-- Start Task inputs --

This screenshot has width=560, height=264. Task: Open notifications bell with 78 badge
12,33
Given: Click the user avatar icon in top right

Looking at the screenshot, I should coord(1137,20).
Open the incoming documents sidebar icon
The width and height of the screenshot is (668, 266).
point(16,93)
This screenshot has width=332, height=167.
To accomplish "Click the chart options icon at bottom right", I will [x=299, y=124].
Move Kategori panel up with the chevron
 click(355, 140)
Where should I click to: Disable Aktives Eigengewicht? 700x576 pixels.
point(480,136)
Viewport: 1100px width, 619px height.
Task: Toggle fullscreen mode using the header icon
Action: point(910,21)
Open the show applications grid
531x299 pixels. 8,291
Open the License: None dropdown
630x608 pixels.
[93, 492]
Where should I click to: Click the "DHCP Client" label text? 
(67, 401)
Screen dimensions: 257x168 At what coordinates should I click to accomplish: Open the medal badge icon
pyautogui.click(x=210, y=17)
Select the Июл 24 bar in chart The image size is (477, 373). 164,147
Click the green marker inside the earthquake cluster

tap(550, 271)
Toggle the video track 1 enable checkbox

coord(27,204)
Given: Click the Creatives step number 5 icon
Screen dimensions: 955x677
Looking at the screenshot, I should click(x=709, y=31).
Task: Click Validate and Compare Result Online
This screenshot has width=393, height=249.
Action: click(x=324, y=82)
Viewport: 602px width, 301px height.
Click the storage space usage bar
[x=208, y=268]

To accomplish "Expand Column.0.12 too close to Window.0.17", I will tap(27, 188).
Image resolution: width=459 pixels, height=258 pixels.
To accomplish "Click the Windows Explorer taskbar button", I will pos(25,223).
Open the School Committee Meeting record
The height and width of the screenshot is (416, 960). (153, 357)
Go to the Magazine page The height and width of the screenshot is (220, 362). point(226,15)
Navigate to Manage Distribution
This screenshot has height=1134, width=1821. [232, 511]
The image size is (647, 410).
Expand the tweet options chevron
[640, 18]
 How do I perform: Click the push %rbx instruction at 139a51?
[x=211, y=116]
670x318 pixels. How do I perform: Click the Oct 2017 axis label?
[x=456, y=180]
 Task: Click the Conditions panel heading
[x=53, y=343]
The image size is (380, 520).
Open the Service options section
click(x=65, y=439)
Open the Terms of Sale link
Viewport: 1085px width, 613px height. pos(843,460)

-- End Task inputs --

▸ **Problem to solve**:
Copy everything from the line containing "Task: Click the Conditions panel heading" down to the last line of the material above, with no changes to any line.

▸ **Completed task**:
 Task: Click the Conditions panel heading
[x=53, y=343]
The image size is (380, 520).
Open the Service options section
click(x=65, y=439)
Open the Terms of Sale link
Viewport: 1085px width, 613px height. pos(843,460)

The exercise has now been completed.